-- Start of SOURCE DOCUMENT --
That monograph looks fascinating too!
A couple of lives ago, I used to pay the rent with this stuff -- more a statement about my rent than anything else. I have stories...
Then I played in the "orchestra" of a world folk dance troupe, playing tunes from Serbia, Austria, Hungary, Macedonia, Egypt, and the like. That's where I learned about the amazing Goran Bregovic, who knows more than a thing or two about crossing borders and cultures. Check him out, if you have time to chase yet another rabbit.
Enjoy!
posted by Citizen Cane Juice at 8:24 PM on September 5, 2022 [1 favorite]


All Hail! A great find, Z. Now, off to find a recording :)
posted by Citizen Cane Juice at 8:32 PM on September 5, 2022


Zamboni is right! The origins of this song came up for me a few months ago and I was so surprised to hear that it was not 'traditional' (and that the Disney wiki was the best source on the topic) that I did a little bit of extra research. Mogulesko originated the role of Schmendrik, too, he was a fascinating guy. If he was quoting a popular song it doesn't appear on the sheet music. You can see a reprint of the sheet music here, and a sample cover here-- lyrics and music by Mogulesko! (I think Laitener wrote the libretto, but that's just a guess for me, I can't read Yiddish.)
posted by peppercorn at 8:36 PM on September 5, 2022 [2 favorites]


Lemmy bless Citation Needed. The Disney wiki article cites Toons: Music and the Hollywood Cartoon, which goes into more detail on Khosn Kale Mazel Tov, in turn citing Klezmer!: Jewish Music from Old World to Our World:
The last two, scored by Stalling, both use the same melody for their "Jewish" gags: "Khosn, Kale Mazl Tov" ("Congratulations, Bride and Groom"), a song from the operetta Blimele, written (in America) by Sigmund Mogulesko and Joseph Lateiner in 1909. The song thus came into the hands of popular (and Yiddish) performers in the midst of vaudeville's heyday, a circumstance that may help explain its popularity; moreover, Yiddish popular music was then a thriving business. The klezmer scholar Henry Sapoznik has shown that "Khosn, Kale Mazl Tov" was a huge hit among the Jewish and gentile communities alike in New York, and before long it was known "'as "the' clearly identified Jewish tune."
-- End of SOURCE DOCUMENT --
-- Start of DATA BLOCK --
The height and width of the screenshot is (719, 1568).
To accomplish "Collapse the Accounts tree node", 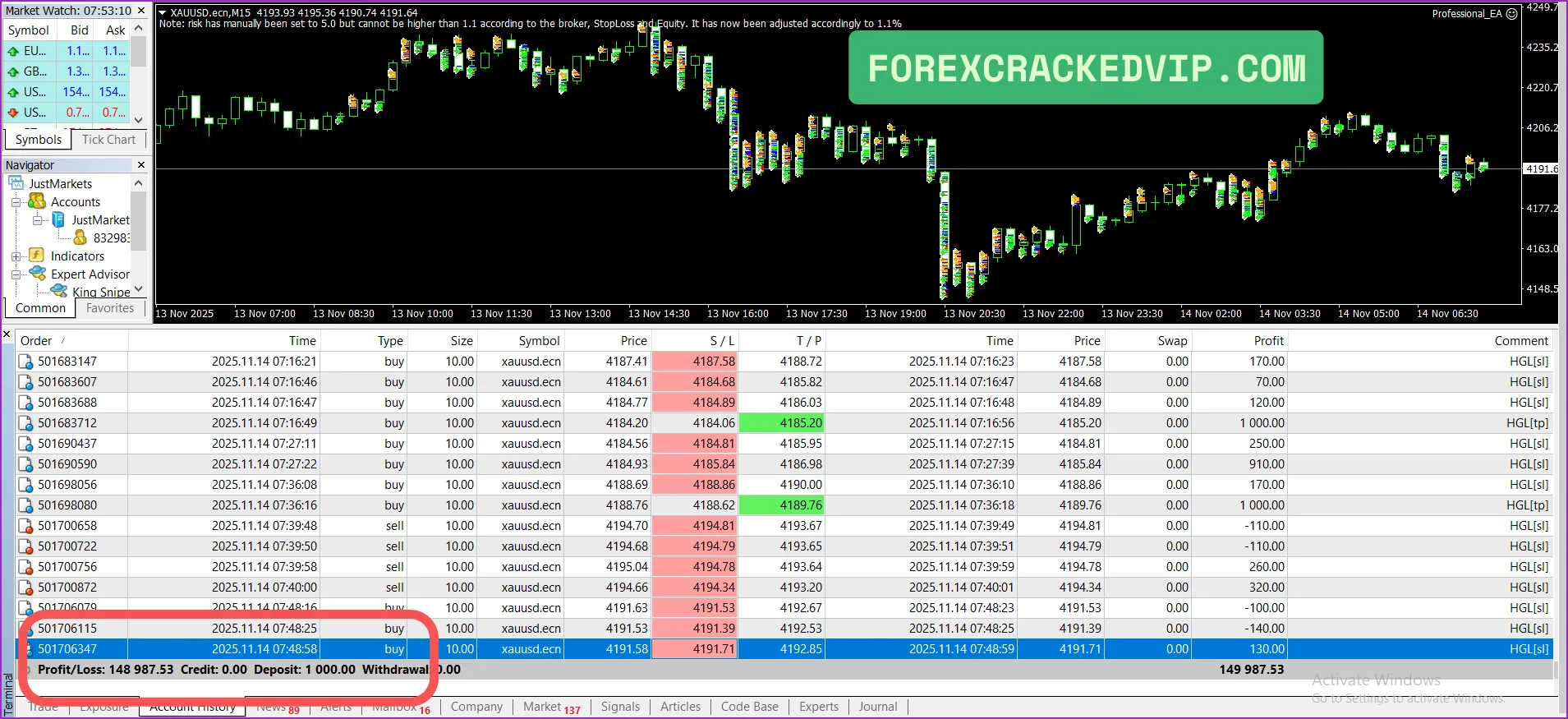I will coord(16,202).
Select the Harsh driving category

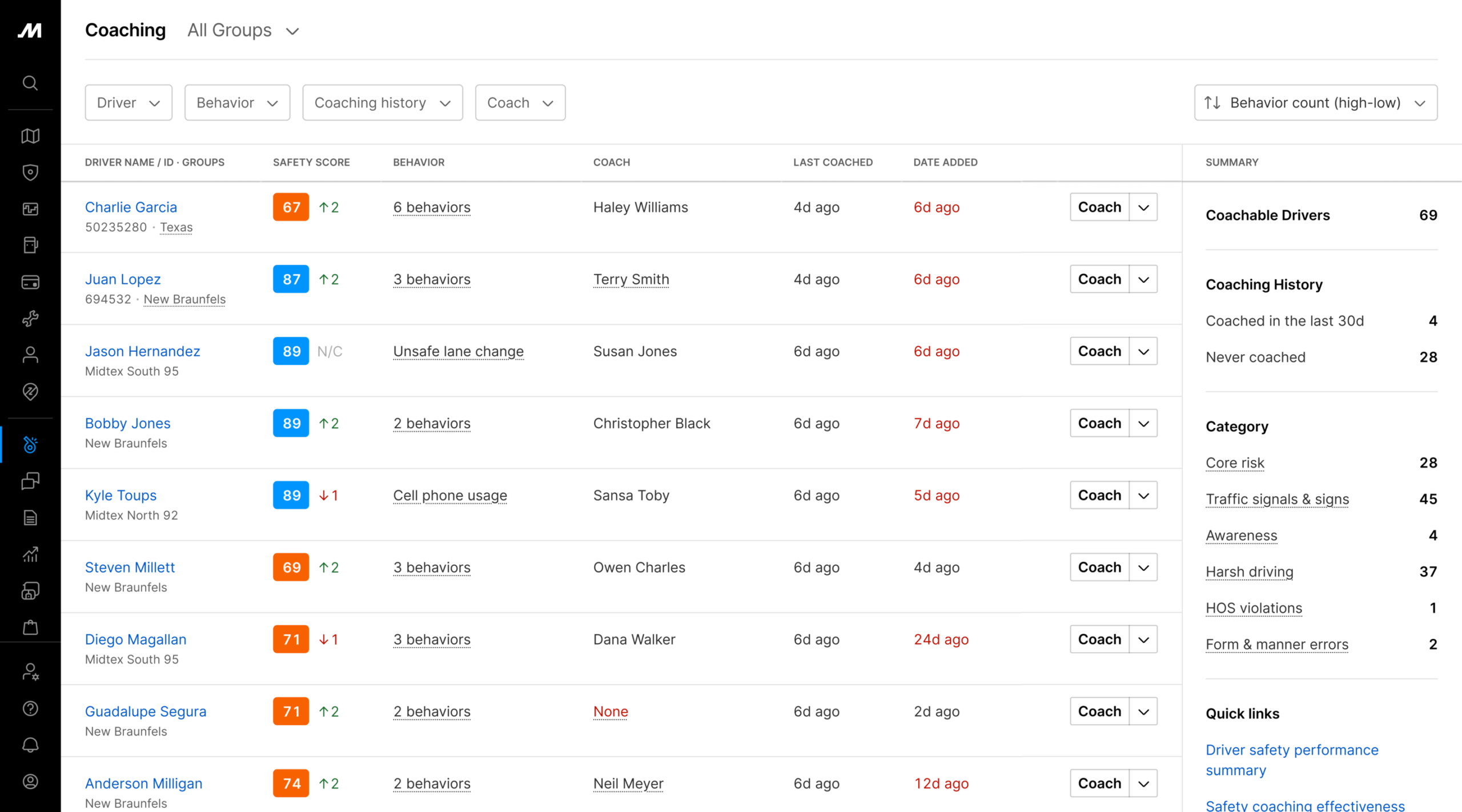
-- End of DATA BLOCK --
# REQUIRED TASKS
a – In the comment thread about the song's origins, condense the paragraph beginning "The last two, scored by Stalling" into a short bulleted list that keeps its main facts.
b – Carry on the comment thread about the origins of "Khosn, Kale Mazl Tov" from the point where it stops.

# ANSWERS FOR THE EXERCISE
a –
- The last two, scored by Stalling, use the same melody for their "Jewish" gags: "Khosn, Kale Mazl Tov" ("Congratulations, Bride and Groom").
- The song comes from the operetta Blimele, written in America by Sigmund Mogulesko and Joseph Lateiner in 1909.
- It reached popular and Yiddish performers during vaudeville's heyday, which may help explain its popularity. Yiddish popular music was then a thriving business.
- Klezmer scholar Henry Sapoznik showed it was a huge hit among both Jewish and gentile communities in New York.
- It soon became known as "the" clearly identified Jewish tune.

b –
The song's easily recognizable melody (see music example 3) even showed up in semi-secular songs- as Sapoznik points out, Eddie Cantor's 1920 vocal version of an Original Dixieland Jazz Band hit, "(Lena Is the Queen of) Palesteena", featured "a four-bar paraphrase of Mogulesko's 'Khosn, Kale Mazl Tov' plopped into the middle of the arrangement" as a "Jewish mile-marker"; a reference to it also appears in the 1942 song "The Sheik of Araby" by Spike Jones and His City Slickers. The cartoons Laundry Blues, scored by Eugene Rodemich, and Bosko the Talk-Ink Kid, which has no composer credit, use "Khosn, Kale Mazl Tov" as well. The cue sheet for Betty Boop's Big Boss lists the song as "'Mazel Tov-Traditional Jewish Melody" and states that the song is in the public domain. The song's popularity and strong association with the Jewish community probably led the cartoon's composer to believe that it was simply a traditional Jewish tune with no known provenance; as Sapoznik puts it, "'Khosn, Kale Mazl Tov' soon became one of several token Jewish tunes, and its authorship was quickly forgotten.
posted by zamboni at 8:37 PM on September 5, 2022 [3 favorites]


Note: as peppercorn's links indicate, the operetta is usually transliterated as Blihmele.

Goldmark, author of Toons: Music and the Hollywood Cartoon apparently wrote a more detailed paper on Choson Kale Mazl Tov for the 2016 American Musicological Society Society for Music Theory conference. The abstract:
Musical Stereotyping American Jewry in Early Twentieth-Century Mass Media
Daniel Goldmark (Case Western Reserve University)


This paper explores how the music associated with turn of the century American Jewry was cultivated and shaped largely by the evolving mass-media/entertainment industry—vaudeville, Tin Pan Alley, theatre, Broadway—and crystallized in early cinema. For a range of reasons, the various entertainment industries developed a more or less unified sound of the music of Jews portrayed via popular music, mainstream cinema, and (as a result) the larger mass culture in America, transforming music that had had historical links with Jewish themes into little more than cultural stereotypes.

Devices of mass culture that seem to have no origin—such as musical tropes—often have their histories effaced, whether intentionally or simply through ignorance; in this case study, the trope began as the melody of the popular song “Choson Kale Mazl Tov,” from Sigmund Mogulesko’s 1894 Yiddish opera Blihmele. By tracing its use as a musical punchline in numerous Tin Pan Alley songs, we see how this song quickly lost its attribution and became a “traditional Yiddish tune.” I show how the musical profiling of ethnic groups that was practiced on stage was perfected among music publishers, who provided Vaudeville, Broadway, and most importantly Hollywood with a ready-made arsenal of musical codes for when the frequent occasion arose for a “Jewish scene” or “Hebrew situation.”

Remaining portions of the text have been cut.